The company showed its Mobile Activity Assistant, an app that provides secure communication for nurses and hospital staff through text messaging. It will be available initially on iPhones and iPads, but Avaya plans to launch it on other mobile platforms in about six to nine months, Sanjeev Gupta, general manager of Avaya Healthcare Solutions, told CIO Insight sister publication eWEEK.
The application allows nurses to send call alerts and receive critical notifications on patient conditions.
Avaya designed the product after it received feedback from nurses on how they had to run back and forth to their station to respond to call alerts rather than remaining with patients, Gupta explained.
With an app like Mobile Activity Assistant, nurses can receive these alerts on their iPhone or iPad.

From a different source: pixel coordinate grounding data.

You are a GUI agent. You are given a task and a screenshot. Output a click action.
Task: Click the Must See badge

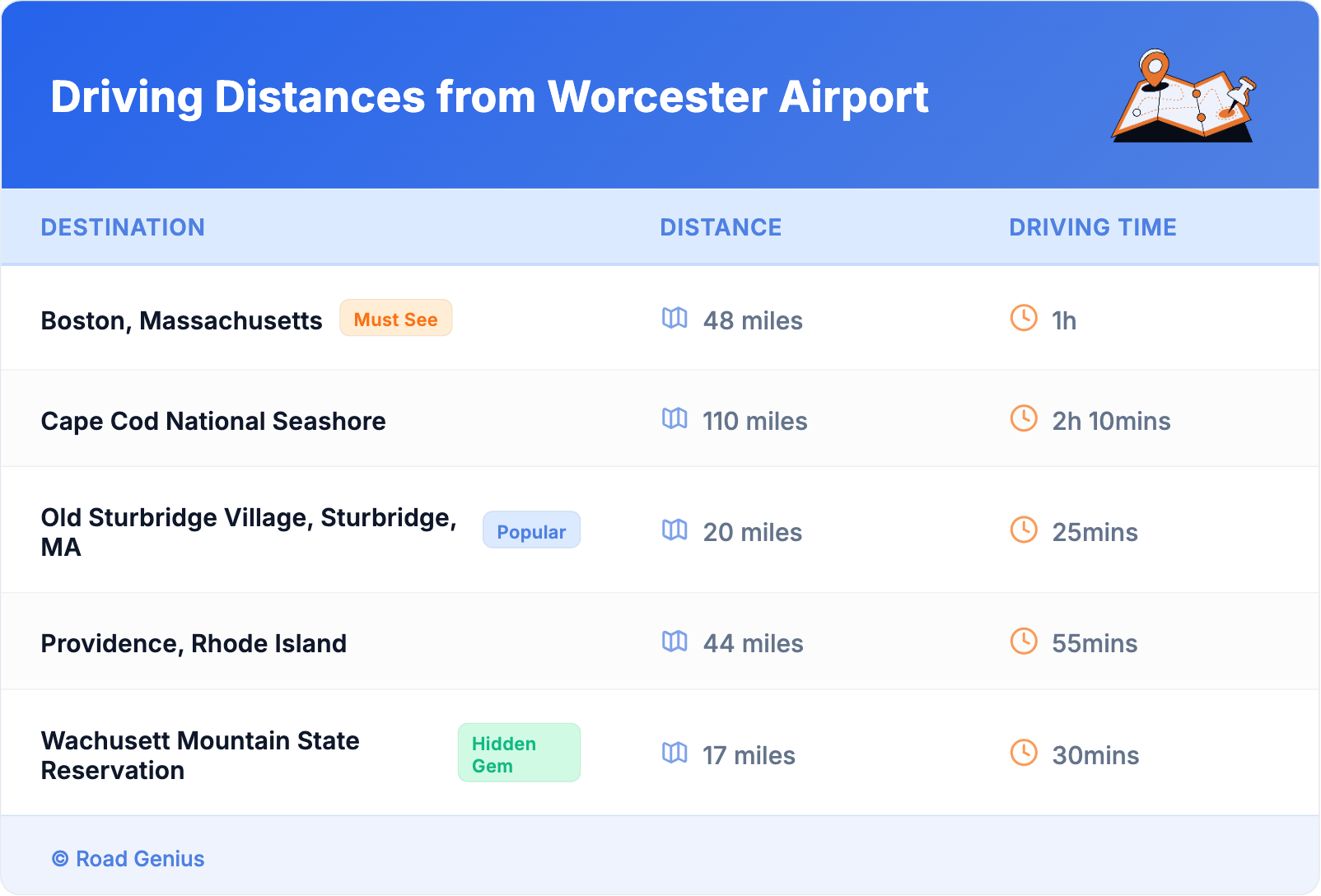point(395,319)
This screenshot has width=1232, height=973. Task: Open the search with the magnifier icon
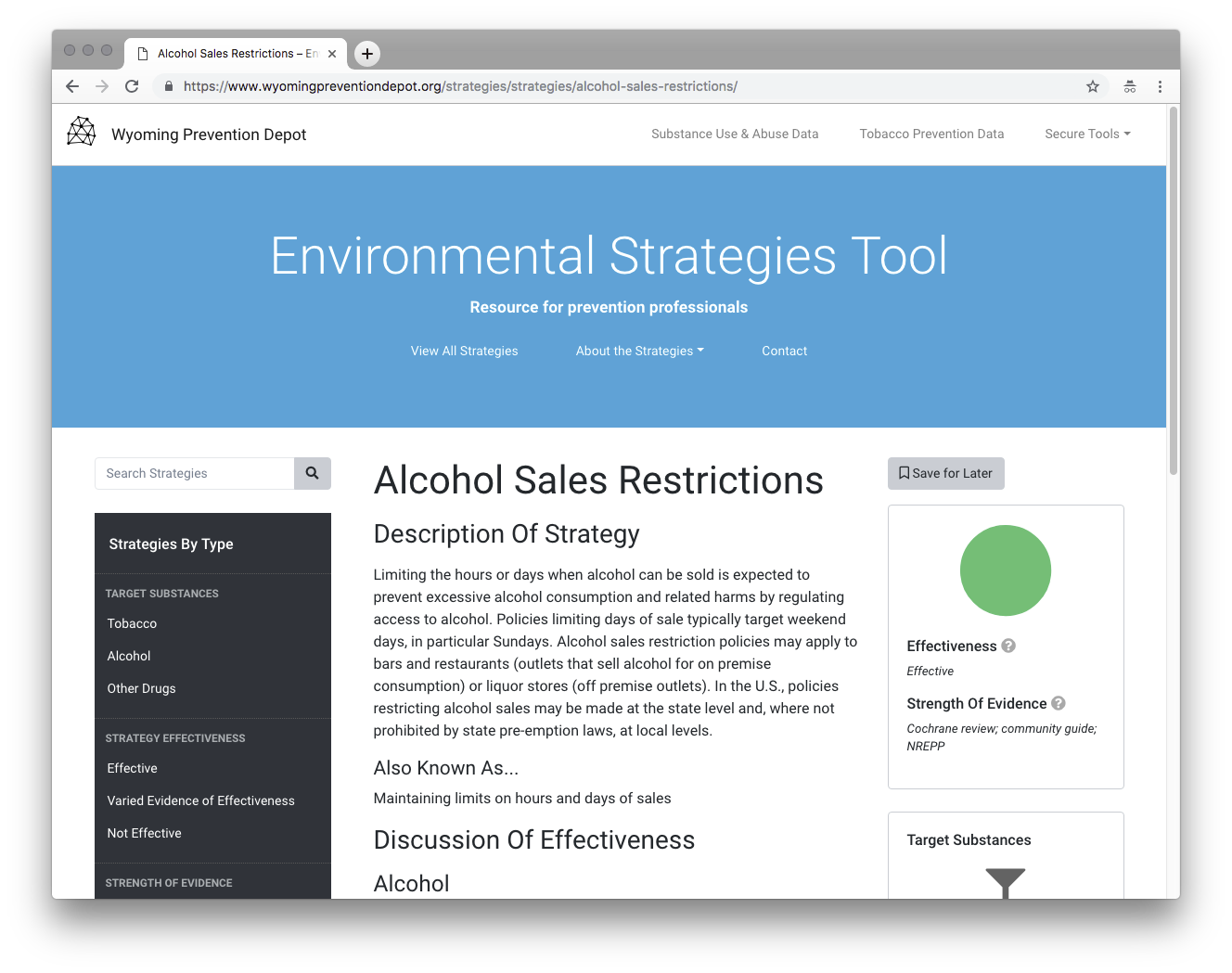312,473
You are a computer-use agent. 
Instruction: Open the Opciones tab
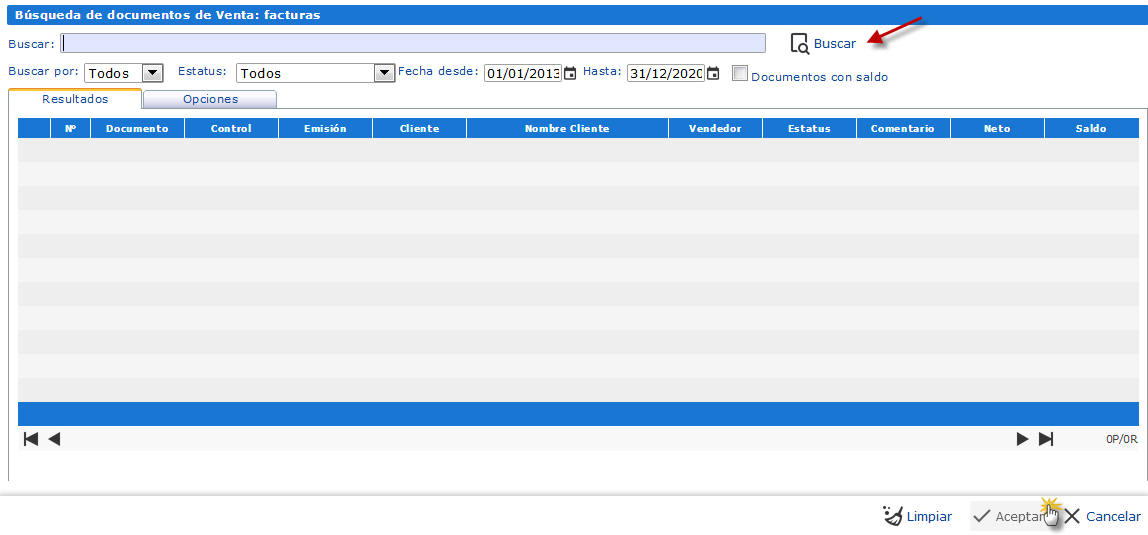point(210,99)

Using the messaging capabilities of the app allows nurses to balance multiple tasks, such as admitting patients, collecting documentation from different departments and keeping up with phone calls while still seeing patients, said Gupta.
With the bring-your-own-device (BYOD) phenomenon taking off in health care, doctors and nurses can communicate using Mobile Activity Assistant on a personal or hospital-provided device on the hospital’s WiFi network, Gupta noted.
All messages on the Mobile Activity Assistant are sent using secure "closed-loop" communications that conform to Health Insurance Portability and Accountability Act (HIPAA) guidelines, Avaya reported. Various health professionals involved in a patient’s care–including doctors, nurses and therapists–can collaborate using text messaging on an iPhone or iPad through Mobile Activity Assistant.